Stored items:
****************************************

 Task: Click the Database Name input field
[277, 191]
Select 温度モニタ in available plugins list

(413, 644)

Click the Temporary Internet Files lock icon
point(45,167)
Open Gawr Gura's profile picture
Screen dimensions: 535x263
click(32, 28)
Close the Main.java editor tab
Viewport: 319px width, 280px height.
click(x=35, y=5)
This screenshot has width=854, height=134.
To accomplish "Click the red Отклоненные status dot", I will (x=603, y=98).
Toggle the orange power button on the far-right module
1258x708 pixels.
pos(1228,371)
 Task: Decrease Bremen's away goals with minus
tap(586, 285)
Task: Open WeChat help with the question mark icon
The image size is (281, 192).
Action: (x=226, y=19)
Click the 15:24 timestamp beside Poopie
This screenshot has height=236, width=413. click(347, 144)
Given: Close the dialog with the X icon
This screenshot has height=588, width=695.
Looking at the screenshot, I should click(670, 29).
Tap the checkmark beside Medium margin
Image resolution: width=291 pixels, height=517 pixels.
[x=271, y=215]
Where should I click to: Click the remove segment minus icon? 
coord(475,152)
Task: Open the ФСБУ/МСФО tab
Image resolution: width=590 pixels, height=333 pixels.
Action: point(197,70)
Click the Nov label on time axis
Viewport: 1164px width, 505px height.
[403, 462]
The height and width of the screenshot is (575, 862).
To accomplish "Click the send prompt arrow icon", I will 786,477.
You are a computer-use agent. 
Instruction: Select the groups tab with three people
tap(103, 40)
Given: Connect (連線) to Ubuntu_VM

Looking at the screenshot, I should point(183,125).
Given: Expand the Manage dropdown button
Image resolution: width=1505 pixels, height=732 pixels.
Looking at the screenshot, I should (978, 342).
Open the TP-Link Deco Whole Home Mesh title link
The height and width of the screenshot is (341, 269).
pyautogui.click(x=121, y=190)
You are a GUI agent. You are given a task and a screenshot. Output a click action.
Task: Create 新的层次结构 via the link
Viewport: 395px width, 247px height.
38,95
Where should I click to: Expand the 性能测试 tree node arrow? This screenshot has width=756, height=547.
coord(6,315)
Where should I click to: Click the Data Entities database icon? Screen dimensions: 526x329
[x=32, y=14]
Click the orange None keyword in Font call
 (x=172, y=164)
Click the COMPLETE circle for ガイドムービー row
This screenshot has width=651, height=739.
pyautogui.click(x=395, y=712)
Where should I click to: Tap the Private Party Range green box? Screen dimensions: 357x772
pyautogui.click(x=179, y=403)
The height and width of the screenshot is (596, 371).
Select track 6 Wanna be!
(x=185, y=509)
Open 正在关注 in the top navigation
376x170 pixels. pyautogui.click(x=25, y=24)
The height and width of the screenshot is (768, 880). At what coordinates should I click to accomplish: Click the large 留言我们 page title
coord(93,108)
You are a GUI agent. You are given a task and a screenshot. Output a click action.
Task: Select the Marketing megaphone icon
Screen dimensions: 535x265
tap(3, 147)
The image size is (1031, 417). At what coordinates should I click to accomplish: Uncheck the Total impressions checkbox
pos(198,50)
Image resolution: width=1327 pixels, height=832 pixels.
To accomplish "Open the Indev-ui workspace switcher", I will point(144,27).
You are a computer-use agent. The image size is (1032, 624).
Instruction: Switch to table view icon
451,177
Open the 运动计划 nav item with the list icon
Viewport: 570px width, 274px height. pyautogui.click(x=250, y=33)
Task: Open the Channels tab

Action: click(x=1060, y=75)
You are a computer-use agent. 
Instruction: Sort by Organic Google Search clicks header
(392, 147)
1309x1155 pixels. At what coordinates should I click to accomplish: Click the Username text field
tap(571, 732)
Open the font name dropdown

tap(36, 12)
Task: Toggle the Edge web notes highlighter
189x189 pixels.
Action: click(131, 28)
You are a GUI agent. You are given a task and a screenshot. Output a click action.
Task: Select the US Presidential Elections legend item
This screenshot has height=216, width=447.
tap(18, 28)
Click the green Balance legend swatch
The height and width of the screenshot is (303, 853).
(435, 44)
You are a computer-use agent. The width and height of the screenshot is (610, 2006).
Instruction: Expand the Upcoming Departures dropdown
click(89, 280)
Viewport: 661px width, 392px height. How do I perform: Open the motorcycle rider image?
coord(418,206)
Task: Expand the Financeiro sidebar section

****************************************

**YOUR ASSIGNMENT**: Retype the data shown above so that each line matches the original.

**EXERCISE OUTPUT**:
 Task: Click the Database Name input field
[277, 191]
Select 温度モニタ in available plugins list

(413, 644)

Click the Temporary Internet Files lock icon
point(45,167)
Open Gawr Gura's profile picture
Screen dimensions: 535x263
click(32, 28)
Close the Main.java editor tab
Viewport: 319px width, 280px height.
click(x=35, y=5)
This screenshot has width=854, height=134.
To accomplish "Click the red Отклоненные status dot", I will (x=603, y=98).
Toggle the orange power button on the far-right module
1258x708 pixels.
pos(1228,371)
 Task: Decrease Bremen's away goals with minus
tap(586, 285)
Task: Open WeChat help with the question mark icon
The image size is (281, 192).
Action: (x=226, y=19)
Click the 15:24 timestamp beside Poopie
This screenshot has height=236, width=413. click(347, 144)
Given: Close the dialog with the X icon
This screenshot has height=588, width=695.
Looking at the screenshot, I should click(670, 29).
Tap the checkmark beside Medium margin
Image resolution: width=291 pixels, height=517 pixels.
[x=271, y=215]
Where should I click to: Click the remove segment minus icon? 
coord(475,152)
Task: Open the ФСБУ/МСФО tab
Image resolution: width=590 pixels, height=333 pixels.
Action: point(197,70)
Click the Nov label on time axis
Viewport: 1164px width, 505px height.
[403, 462]
The height and width of the screenshot is (575, 862).
To accomplish "Click the send prompt arrow icon", I will 786,477.
You are a computer-use agent. 
Instruction: Select the groups tab with three people
tap(103, 40)
Given: Connect (連線) to Ubuntu_VM

Looking at the screenshot, I should point(183,125).
Given: Expand the Manage dropdown button
Image resolution: width=1505 pixels, height=732 pixels.
Looking at the screenshot, I should (978, 342).
Open the TP-Link Deco Whole Home Mesh title link
The height and width of the screenshot is (341, 269).
pyautogui.click(x=121, y=190)
You are a GUI agent. You are given a task and a screenshot. Output a click action.
Task: Create 新的层次结构 via the link
Viewport: 395px width, 247px height.
38,95
Where should I click to: Expand the 性能测试 tree node arrow? This screenshot has width=756, height=547.
coord(6,315)
Where should I click to: Click the Data Entities database icon? Screen dimensions: 526x329
[x=32, y=14]
Click the orange None keyword in Font call
 (x=172, y=164)
Click the COMPLETE circle for ガイドムービー row
This screenshot has width=651, height=739.
pyautogui.click(x=395, y=712)
Where should I click to: Tap the Private Party Range green box? Screen dimensions: 357x772
pyautogui.click(x=179, y=403)
The height and width of the screenshot is (596, 371).
Select track 6 Wanna be!
(x=185, y=509)
Open 正在关注 in the top navigation
376x170 pixels. pyautogui.click(x=25, y=24)
The height and width of the screenshot is (768, 880). At what coordinates should I click to accomplish: Click the large 留言我们 page title
coord(93,108)
You are a GUI agent. You are given a task and a screenshot. Output a click action.
Task: Select the Marketing megaphone icon
Screen dimensions: 535x265
tap(3, 147)
The image size is (1031, 417). At what coordinates should I click to accomplish: Uncheck the Total impressions checkbox
pos(198,50)
Image resolution: width=1327 pixels, height=832 pixels.
To accomplish "Open the Indev-ui workspace switcher", I will point(144,27).
You are a computer-use agent. The image size is (1032, 624).
Instruction: Switch to table view icon
451,177
Open the 运动计划 nav item with the list icon
Viewport: 570px width, 274px height. pyautogui.click(x=250, y=33)
Task: Open the Channels tab

Action: click(x=1060, y=75)
You are a computer-use agent. 
Instruction: Sort by Organic Google Search clicks header
(392, 147)
1309x1155 pixels. At what coordinates should I click to accomplish: Click the Username text field
tap(571, 732)
Open the font name dropdown

tap(36, 12)
Task: Toggle the Edge web notes highlighter
189x189 pixels.
Action: click(131, 28)
You are a GUI agent. You are given a task and a screenshot. Output a click action.
Task: Select the US Presidential Elections legend item
This screenshot has height=216, width=447.
tap(18, 28)
Click the green Balance legend swatch
The height and width of the screenshot is (303, 853).
(435, 44)
You are a computer-use agent. The width and height of the screenshot is (610, 2006).
Instruction: Expand the Upcoming Departures dropdown
click(89, 280)
Viewport: 661px width, 392px height. How do I perform: Open the motorcycle rider image?
coord(418,206)
Task: Expand the Financeiro sidebar section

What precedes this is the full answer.